*WORK ITEM:* Each line below from the one containing "2385x1540 pixels. How" through the one containing "The width and height of the screenshot is (2020, 1163)." is to be given again exactly, and no line outside that span.

-- Opening Marker --

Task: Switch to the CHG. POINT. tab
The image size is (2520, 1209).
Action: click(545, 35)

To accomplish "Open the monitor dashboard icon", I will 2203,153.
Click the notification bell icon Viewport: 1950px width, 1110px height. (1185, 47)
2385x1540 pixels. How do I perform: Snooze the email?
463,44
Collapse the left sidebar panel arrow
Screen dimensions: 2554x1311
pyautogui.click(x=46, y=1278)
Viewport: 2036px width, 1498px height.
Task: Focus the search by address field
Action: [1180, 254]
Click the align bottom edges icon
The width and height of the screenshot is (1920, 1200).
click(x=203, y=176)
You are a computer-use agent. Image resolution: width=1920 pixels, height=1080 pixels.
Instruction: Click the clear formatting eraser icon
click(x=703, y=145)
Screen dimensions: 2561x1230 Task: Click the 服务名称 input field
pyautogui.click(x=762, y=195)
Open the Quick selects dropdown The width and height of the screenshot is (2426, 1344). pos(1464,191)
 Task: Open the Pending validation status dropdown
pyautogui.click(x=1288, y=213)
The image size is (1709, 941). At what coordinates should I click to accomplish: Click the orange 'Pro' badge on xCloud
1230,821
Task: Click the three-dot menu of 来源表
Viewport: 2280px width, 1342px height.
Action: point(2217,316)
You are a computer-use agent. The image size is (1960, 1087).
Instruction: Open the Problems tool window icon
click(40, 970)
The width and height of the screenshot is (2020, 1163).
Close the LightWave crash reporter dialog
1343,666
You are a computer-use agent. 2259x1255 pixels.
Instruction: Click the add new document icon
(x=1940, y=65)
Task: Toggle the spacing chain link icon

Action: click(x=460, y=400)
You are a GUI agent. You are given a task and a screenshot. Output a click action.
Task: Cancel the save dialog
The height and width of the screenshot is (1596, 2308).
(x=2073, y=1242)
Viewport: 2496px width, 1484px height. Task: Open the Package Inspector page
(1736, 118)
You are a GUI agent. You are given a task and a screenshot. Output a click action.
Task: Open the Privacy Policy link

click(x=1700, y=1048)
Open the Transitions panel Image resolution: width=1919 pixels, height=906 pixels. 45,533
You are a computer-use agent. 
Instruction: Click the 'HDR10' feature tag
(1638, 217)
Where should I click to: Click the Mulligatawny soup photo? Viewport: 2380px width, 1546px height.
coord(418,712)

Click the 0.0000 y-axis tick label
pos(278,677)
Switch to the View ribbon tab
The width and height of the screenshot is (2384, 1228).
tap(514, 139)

-- Closing Marker --

*YOUR SOLUTION:*
2385x1540 pixels. How do I perform: Snooze the email?
463,44
Collapse the left sidebar panel arrow
Screen dimensions: 2554x1311
pyautogui.click(x=46, y=1278)
Viewport: 2036px width, 1498px height.
Task: Focus the search by address field
Action: [1180, 254]
Click the align bottom edges icon
The width and height of the screenshot is (1920, 1200).
click(x=203, y=176)
You are a computer-use agent. Image resolution: width=1920 pixels, height=1080 pixels.
Instruction: Click the clear formatting eraser icon
click(x=703, y=145)
Screen dimensions: 2561x1230 Task: Click the 服务名称 input field
pyautogui.click(x=762, y=195)
Open the Quick selects dropdown The width and height of the screenshot is (2426, 1344). pos(1464,191)
 Task: Open the Pending validation status dropdown
pyautogui.click(x=1288, y=213)
The image size is (1709, 941). At what coordinates should I click to accomplish: Click the orange 'Pro' badge on xCloud
1230,821
Task: Click the three-dot menu of 来源表
Viewport: 2280px width, 1342px height.
Action: point(2217,316)
You are a computer-use agent. The image size is (1960, 1087).
Instruction: Open the Problems tool window icon
click(40, 970)
The width and height of the screenshot is (2020, 1163).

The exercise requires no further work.